━━━ Material for the task ━━━
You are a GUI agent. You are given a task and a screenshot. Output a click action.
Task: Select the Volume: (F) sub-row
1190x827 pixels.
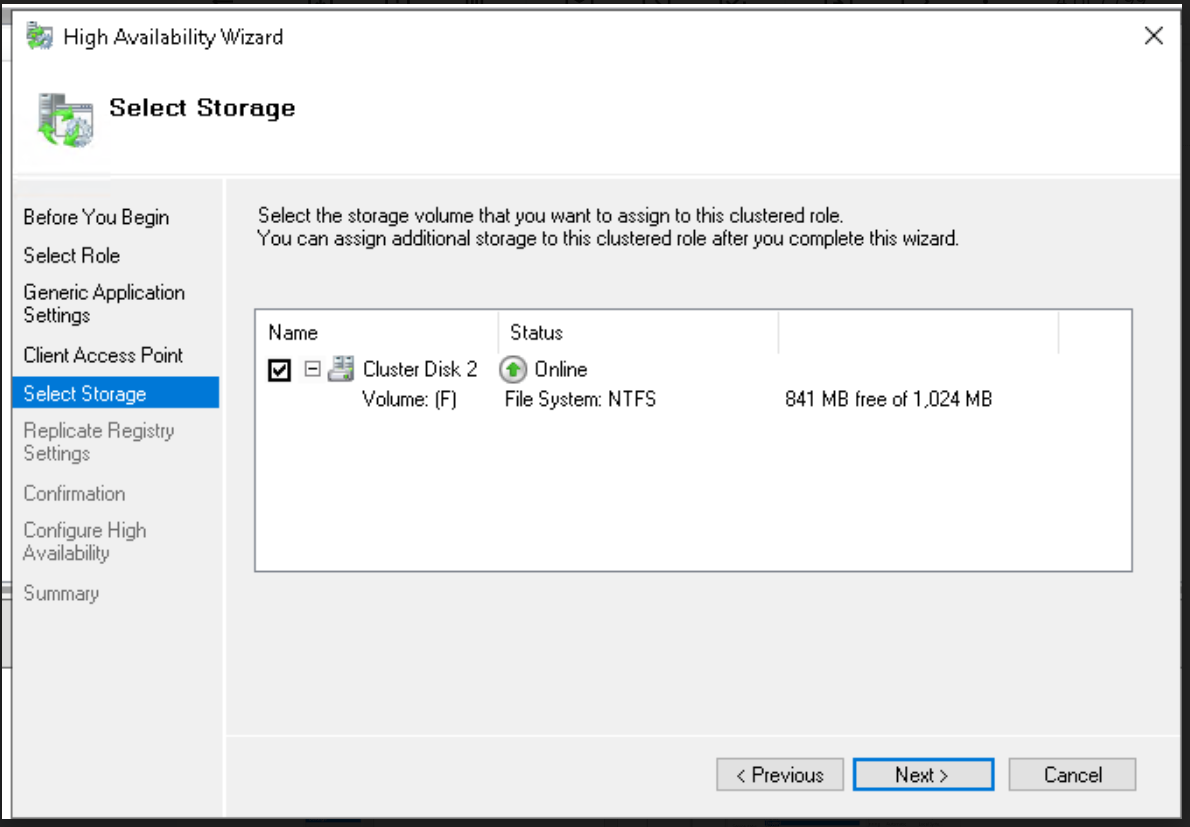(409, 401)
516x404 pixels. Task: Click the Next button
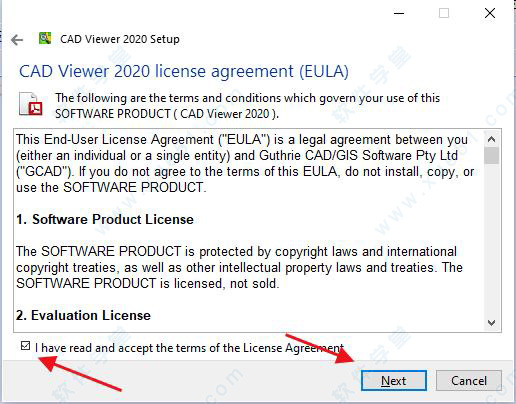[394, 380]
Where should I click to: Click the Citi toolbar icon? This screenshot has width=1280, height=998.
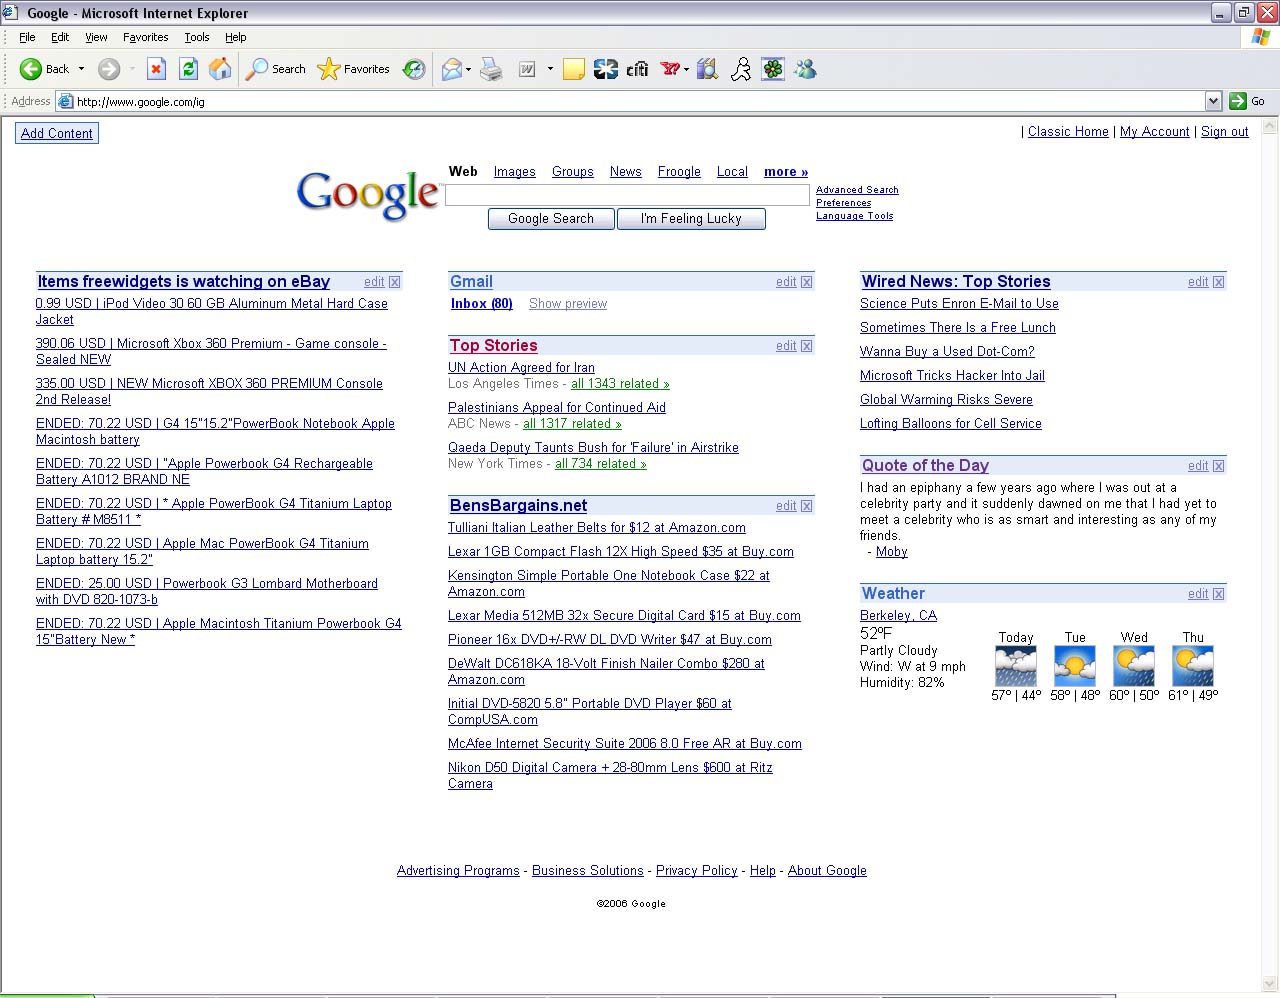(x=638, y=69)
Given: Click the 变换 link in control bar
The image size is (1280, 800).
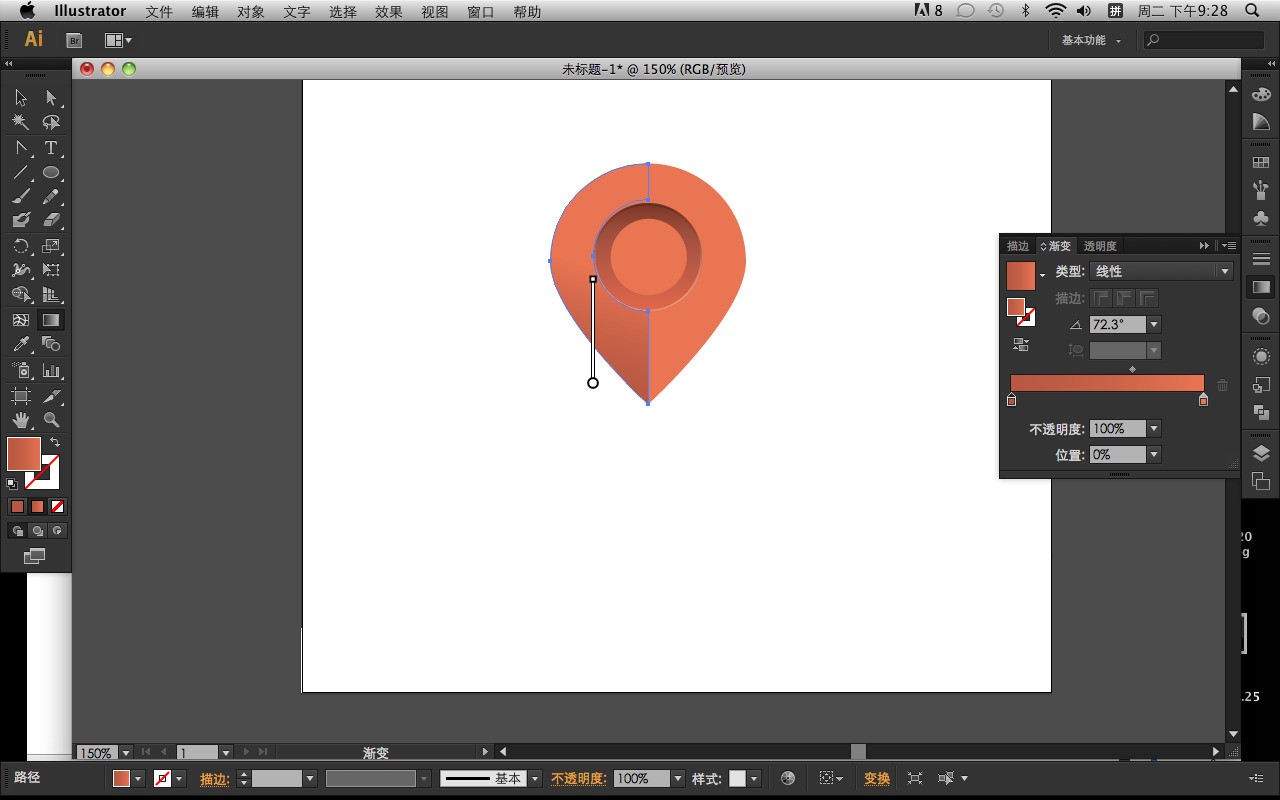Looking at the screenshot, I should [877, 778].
━━━
━━━ Material for the task ━━━
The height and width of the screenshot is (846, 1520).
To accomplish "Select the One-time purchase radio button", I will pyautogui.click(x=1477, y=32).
━━━
━━━ Material for the task ━━━
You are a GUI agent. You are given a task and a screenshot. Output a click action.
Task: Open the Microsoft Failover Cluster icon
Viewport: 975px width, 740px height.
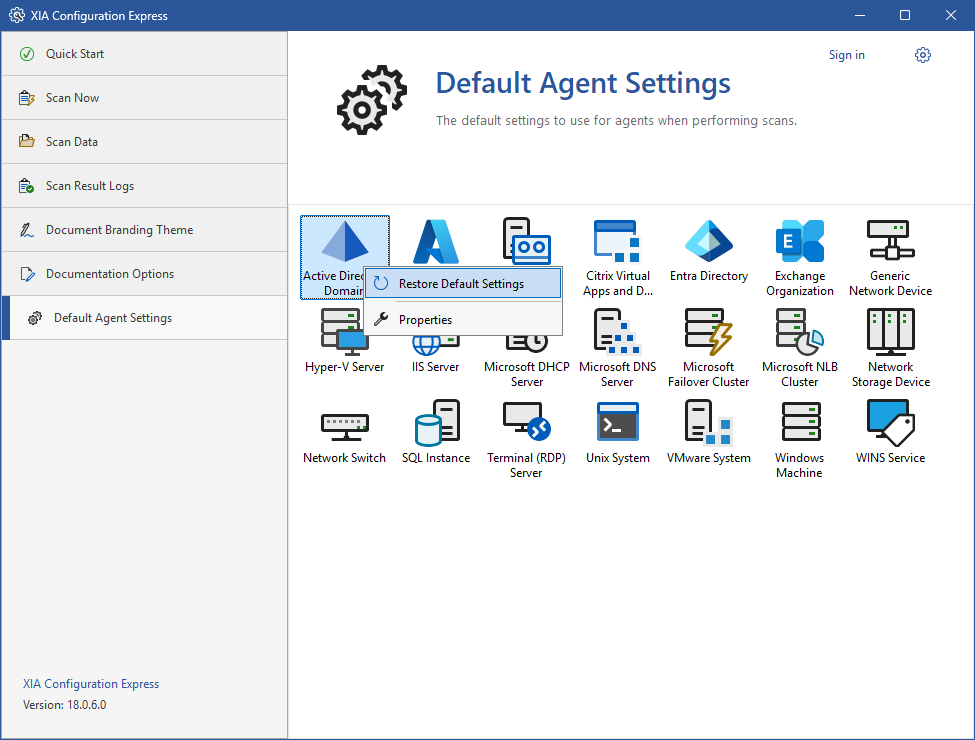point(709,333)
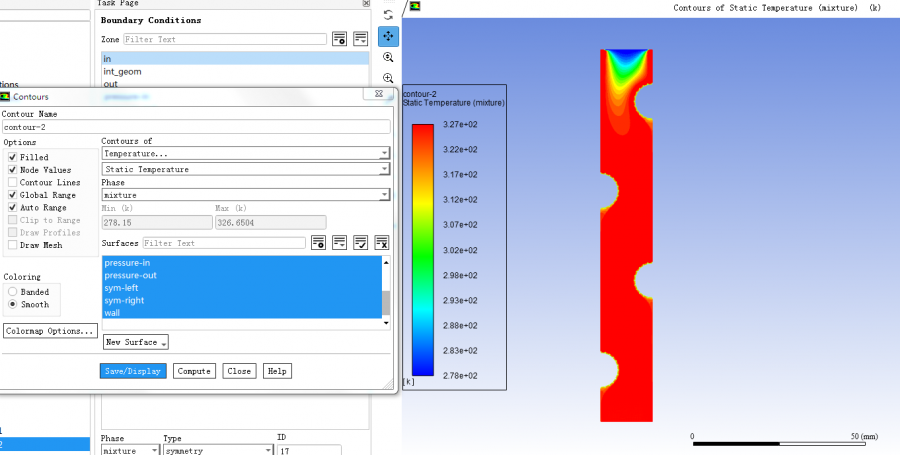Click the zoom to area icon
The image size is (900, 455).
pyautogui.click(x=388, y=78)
━━━
- **Work task**: All lines holding the word "Select" must be found in the listing and copied.

- **Response area**:
Task: Select the Volume: (F) sub-row
To accomplish "Select the One-time purchase radio button", I will pyautogui.click(x=1477, y=32).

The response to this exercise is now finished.